Usar IA para Escribir Correos Sin que Sea Obvio (ni Incómodo)
22 de octubre de 2026
Los correos redactados con IA han desarrollado un estilo reconocible —ciertas frases, una estructura particular, un tono pulido pero extrañamente impersonal— y los destinatarios cada vez lo notan más. Usar IA para redactar correos más rápido es genuinamente útil, pero solo si el resultado se edita lo suficiente como para que realmente suene como si lo hubiera escrito una persona concreta, no una plantilla.
¿Qué patrones concretos hacen que un correo se lea como evidentemente escrito por IA?
Hay unas cuantas señales que se repiten constantemente: una apertura excesivamente estructurada que repite todo el contexto antes de llegar al punto, frases de cobertura apiladas unas sobre otras («espero que este mensaje te encuentre bien» seguido de rodeos innecesarios antes de la petición real), un párrafo de cierre que resume todo lo ya dicho, y una cierta positividad o formalidad incesante que no coincide con cómo habla realmente el remitente en otros contextos. Ninguna de estas cosas está mal de forma aislada; son simplemente valores por defecto sobreusados que, en combinación, crean un patrón distintivo y cada vez más reconocible.
¿Por qué darle a la IA tu voz real como ejemplo funciona mejor que describir tu tono?
Describir un tono de forma abstracta («informal pero profesional») deja un margen enorme para la interpretación, y el modelo recurrirá por defecto a su propia idea genérica de lo que eso significa. Pegar dos o tres correos reales que realmente has enviado y pedirle al modelo que iguale esa voz específica lo ancla a algo concreto —la longitud real de las frases, las elecciones de palabras, y el nivel de formalidad que realmente usas—, lo cual produce sistemáticamente una coincidencia más cercana que cualquier cantidad de descripción de tono basada en adjetivos.
¿En qué partes de un correo la IA realmente ahorra tiempo, frente a dónde simplemente desplaza el trabajo?
La IA es genuinamente eficiente para el primer borrador estructural de un correo rutinario y de bajo riesgo —una solicitud de programación, una actualización de estado sencilla, un seguimiento con plantilla— donde el contenido es predecible y la tarea principal es simplemente producir una prosa limpia y correctamente organizada con rapidez. Ahorra menos tiempo, y a veces cuesta más tiempo en total, en correos que requieren contexto de relación específico, redacción delicada para una situación sensible, o matices persuasivos adaptados a un destinatario concreto; esos necesitan suficiente edición manual para quedar bien que empezar desde un borrador genérico puede ser más lento que escribir tú mismo una versión preliminar y refinarla.
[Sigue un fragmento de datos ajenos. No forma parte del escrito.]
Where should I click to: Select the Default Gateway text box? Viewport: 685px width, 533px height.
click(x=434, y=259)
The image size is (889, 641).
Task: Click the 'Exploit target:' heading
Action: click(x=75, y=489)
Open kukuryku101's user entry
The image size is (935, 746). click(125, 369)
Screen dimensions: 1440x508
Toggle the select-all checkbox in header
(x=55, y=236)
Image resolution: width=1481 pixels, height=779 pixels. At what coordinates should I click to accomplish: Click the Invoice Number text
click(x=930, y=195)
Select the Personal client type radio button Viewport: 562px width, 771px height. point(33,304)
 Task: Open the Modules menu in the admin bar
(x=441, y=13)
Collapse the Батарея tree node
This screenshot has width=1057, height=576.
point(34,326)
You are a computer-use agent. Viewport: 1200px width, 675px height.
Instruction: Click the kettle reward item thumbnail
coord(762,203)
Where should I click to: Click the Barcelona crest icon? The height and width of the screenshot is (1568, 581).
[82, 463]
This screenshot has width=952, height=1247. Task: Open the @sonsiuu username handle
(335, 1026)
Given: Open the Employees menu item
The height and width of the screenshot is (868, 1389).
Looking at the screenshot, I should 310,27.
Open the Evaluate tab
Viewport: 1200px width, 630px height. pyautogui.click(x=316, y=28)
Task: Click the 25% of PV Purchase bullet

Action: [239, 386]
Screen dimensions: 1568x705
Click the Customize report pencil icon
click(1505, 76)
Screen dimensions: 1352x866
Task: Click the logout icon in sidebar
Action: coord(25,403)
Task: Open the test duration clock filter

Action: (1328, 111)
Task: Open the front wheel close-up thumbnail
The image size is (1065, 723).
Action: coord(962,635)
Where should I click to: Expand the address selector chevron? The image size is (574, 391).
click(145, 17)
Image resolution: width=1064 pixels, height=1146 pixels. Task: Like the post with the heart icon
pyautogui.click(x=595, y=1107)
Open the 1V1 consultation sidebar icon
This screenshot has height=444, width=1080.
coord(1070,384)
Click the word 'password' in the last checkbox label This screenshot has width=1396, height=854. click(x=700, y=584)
¿Cuánta edición necesita típicamente un borrador de correo hecho con IA antes de estar realmente listo para enviar?
Como mínimo, elimina la apertura redundante que repite el contexto y el cierre que resume todo si el modelo los incluyó; la mayoría de los correos rutinarios no necesitan ninguno de los dos, y ambos son valores por defecto frecuentes de la IA. Sustituye cualquier cortesía genérica por algo específico de la relación o situación real, y lee todo el texto en voz alta una vez: cualquier frase que no suene a algo que realmente dirías en voz alta a esa persona es una fuerte candidata a reescribirse o eliminarse por completo.
¿Vale la pena revelar que un correo fue asistido por IA?
Para la mayoría de la correspondencia profesional cotidiana, no se espera ni es habitual ninguna divulgación; usar una herramienta para ayudar a redactar un correo rutinario es comparable a usar el corrector ortográfico o una plantilla, no un acto sustantivo que requiera divulgación. El cálculo cambia para contenido donde la autenticidad de la autoría importa específicamente al destinatario (un mensaje profundamente personal, algo presentado explícitamente como escritura completamente original propia, o un contexto con requisitos formales de divulgación); en esos casos específicos, vale la pena pensar deliberadamente si y cuánta asistencia de IA se usó, en lugar de recurrir por defecto a la divulgación total o nula.